The same knife, but now etched with coffee (rightmost knife): 






Another blade etched with coffee:






My question is: what happens here chemically? Is it etching what happens? And how durable is this etching or whatever happens?


----------



## EdipisReks (Oct 11, 2014)

Coffee is acidic.


----------



## mark76 (Oct 11, 2014)

That is correct. But only barely. Just a little bit more than cow's milk, but less than, e.g., beer. Still we don't etch with beer.


----------



## Tall Dark and Swarfy (Oct 12, 2014)

The most powerful acid in coffee is phosphoric acid which is a commercial etchant.
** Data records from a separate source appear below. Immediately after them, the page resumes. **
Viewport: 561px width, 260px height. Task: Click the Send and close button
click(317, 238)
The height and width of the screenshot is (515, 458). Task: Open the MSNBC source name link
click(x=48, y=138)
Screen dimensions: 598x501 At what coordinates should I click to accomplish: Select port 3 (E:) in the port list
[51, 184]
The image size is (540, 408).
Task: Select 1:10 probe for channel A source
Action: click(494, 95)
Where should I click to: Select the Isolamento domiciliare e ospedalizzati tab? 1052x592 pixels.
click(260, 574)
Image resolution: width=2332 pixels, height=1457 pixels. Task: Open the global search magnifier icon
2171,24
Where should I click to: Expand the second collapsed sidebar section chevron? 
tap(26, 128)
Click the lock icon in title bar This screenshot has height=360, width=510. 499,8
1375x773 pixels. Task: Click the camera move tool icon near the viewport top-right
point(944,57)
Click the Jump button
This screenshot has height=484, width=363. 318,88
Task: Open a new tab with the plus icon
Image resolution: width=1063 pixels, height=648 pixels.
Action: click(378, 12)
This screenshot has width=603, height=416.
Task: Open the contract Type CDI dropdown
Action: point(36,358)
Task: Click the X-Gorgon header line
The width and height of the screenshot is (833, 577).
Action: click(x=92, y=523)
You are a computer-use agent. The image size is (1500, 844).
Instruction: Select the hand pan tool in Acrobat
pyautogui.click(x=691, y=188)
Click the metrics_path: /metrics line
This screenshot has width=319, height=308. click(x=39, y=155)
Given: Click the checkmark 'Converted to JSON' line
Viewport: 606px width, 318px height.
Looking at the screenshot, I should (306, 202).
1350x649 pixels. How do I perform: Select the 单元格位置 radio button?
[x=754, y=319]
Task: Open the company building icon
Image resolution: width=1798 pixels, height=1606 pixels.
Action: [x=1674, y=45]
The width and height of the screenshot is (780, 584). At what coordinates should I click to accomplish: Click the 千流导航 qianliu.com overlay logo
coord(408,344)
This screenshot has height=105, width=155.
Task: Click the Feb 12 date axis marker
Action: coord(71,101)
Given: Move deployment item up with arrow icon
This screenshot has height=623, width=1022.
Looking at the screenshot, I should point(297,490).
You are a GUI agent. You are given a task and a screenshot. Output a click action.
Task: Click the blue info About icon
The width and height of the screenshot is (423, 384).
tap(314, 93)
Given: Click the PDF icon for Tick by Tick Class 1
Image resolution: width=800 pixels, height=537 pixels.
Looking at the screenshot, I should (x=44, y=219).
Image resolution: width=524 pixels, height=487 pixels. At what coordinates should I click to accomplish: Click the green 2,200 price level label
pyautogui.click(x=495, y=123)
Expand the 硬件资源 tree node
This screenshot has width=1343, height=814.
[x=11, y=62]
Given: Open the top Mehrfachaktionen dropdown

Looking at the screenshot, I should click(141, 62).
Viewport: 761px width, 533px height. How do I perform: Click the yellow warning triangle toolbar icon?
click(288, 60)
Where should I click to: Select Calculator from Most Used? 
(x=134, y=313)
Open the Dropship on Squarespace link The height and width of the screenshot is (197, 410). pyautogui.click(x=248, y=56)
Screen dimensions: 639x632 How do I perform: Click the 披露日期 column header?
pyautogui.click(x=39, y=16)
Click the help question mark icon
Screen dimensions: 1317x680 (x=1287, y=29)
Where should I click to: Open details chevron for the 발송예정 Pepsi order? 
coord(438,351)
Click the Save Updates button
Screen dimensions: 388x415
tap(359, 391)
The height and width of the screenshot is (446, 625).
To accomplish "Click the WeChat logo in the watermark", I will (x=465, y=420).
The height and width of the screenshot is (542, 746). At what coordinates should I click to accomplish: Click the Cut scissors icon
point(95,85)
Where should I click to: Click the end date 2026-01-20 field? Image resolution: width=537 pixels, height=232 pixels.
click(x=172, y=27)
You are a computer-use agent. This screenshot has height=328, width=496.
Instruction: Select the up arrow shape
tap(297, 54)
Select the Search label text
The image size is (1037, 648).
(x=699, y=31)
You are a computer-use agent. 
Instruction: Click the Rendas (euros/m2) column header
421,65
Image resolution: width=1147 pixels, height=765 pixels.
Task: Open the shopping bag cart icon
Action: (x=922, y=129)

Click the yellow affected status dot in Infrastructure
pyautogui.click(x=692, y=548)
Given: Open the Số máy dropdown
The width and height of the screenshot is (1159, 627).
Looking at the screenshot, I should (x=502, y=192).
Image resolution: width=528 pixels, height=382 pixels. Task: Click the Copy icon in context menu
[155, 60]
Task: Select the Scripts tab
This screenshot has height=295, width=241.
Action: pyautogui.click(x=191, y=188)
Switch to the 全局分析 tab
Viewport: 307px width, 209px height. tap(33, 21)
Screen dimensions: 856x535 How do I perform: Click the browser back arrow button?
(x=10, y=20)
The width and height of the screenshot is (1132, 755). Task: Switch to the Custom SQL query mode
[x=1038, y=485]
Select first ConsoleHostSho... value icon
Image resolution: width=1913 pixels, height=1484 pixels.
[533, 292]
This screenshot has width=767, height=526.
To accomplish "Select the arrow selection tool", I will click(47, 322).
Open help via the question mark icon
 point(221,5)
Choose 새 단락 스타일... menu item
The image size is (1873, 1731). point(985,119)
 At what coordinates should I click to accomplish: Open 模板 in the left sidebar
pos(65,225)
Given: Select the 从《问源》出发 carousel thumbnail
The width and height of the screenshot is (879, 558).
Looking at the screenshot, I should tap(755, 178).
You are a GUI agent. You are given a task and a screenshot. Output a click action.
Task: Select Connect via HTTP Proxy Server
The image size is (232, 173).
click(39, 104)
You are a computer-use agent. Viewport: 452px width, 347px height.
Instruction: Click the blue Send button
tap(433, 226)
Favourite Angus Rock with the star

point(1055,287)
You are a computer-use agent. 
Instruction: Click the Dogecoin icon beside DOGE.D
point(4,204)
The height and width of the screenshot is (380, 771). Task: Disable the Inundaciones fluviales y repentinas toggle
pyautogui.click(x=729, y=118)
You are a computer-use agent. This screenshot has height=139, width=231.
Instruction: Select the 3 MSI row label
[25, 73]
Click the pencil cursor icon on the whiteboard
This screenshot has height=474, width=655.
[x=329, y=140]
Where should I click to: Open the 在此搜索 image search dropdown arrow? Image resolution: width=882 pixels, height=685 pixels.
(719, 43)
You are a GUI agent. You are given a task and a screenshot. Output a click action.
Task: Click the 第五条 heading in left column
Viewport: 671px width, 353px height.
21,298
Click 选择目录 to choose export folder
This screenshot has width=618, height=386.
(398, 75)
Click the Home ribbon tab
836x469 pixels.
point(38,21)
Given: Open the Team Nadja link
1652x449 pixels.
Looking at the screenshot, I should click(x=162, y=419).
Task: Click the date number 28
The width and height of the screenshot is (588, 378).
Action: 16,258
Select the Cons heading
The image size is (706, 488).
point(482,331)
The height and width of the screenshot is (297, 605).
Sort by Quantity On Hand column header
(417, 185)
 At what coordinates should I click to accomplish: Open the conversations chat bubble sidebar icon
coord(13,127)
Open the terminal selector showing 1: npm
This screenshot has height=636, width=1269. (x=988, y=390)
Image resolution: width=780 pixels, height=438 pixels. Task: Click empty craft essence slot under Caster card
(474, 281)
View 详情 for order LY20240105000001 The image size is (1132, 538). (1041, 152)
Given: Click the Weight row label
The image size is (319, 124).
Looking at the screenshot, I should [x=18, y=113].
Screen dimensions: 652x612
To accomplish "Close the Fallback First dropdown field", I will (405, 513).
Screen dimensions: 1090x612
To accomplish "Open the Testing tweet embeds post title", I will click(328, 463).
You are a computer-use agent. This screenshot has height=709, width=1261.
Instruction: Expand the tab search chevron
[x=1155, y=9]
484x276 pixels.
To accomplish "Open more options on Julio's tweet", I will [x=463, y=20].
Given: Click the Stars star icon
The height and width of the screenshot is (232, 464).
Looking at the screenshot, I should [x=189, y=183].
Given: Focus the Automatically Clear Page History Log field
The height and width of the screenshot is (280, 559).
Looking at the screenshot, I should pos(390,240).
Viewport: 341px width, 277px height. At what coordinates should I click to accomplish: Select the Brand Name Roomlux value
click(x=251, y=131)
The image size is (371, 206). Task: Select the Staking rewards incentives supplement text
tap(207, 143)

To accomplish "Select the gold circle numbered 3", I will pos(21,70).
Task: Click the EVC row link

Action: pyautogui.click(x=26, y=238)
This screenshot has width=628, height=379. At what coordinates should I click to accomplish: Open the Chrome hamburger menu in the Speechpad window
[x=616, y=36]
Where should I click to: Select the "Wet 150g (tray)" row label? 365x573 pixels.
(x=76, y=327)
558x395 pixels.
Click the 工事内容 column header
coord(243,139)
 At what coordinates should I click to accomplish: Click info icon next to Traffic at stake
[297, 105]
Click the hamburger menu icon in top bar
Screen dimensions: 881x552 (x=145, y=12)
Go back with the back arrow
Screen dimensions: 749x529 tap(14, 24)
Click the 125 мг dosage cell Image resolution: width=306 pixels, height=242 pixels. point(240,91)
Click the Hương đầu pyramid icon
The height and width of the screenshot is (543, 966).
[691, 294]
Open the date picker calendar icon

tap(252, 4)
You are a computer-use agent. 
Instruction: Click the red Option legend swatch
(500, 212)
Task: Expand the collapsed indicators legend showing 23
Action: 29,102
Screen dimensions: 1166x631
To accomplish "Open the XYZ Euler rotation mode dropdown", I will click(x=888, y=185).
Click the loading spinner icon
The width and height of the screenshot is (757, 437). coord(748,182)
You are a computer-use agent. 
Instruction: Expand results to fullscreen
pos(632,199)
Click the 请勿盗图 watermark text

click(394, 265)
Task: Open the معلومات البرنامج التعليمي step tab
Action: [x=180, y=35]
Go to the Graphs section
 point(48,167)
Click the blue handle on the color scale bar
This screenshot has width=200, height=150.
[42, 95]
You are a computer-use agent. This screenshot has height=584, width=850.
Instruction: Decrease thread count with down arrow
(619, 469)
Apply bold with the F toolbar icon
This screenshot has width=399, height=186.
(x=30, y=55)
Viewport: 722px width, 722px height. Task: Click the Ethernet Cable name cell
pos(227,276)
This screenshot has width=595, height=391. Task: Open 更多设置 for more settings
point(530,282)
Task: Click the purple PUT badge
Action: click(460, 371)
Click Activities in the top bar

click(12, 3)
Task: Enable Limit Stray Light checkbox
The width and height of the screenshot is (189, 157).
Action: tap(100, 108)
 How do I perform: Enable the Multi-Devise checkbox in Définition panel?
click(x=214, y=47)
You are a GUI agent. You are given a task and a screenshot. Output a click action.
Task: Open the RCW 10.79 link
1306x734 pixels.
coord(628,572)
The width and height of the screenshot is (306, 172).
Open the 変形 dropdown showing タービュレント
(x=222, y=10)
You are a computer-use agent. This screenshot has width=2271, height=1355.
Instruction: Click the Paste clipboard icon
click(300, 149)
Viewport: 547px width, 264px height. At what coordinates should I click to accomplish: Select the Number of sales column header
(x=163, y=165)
Or perhaps it's creating a very thin phosphate conversion coating?

Cheers,

Rick


----------



## Benuser (Oct 12, 2014)

I use dabbing with hot strong coffee to force a patina on previously degreased carbon blades. Results may vary with the used coffee, though. Remember it will dull the edge as well, so clean the very edge immediately by slicing softly in a piece of cork.


----------



## Casaluz (Nov 13, 2014)

Pardon my ignorance... what does etching do or what is it? why would you want to do it or not do it? are there any threads on this?


----------



## Benuser (Nov 13, 2014)

Some use etching to revive a damascus pattern. But most common use is forcing a patina with carbon monosteel blades to protect against active rust. Search for patina.


----------



## Casaluz (Nov 13, 2014)

Ok great, thank you


----------



## toddnmd (Nov 13, 2014)

Hot vinegar is another way to do an etch with a common household supply. The knife will probably need a touch up afterwards, as the acid does also act a bit on the edge.


----------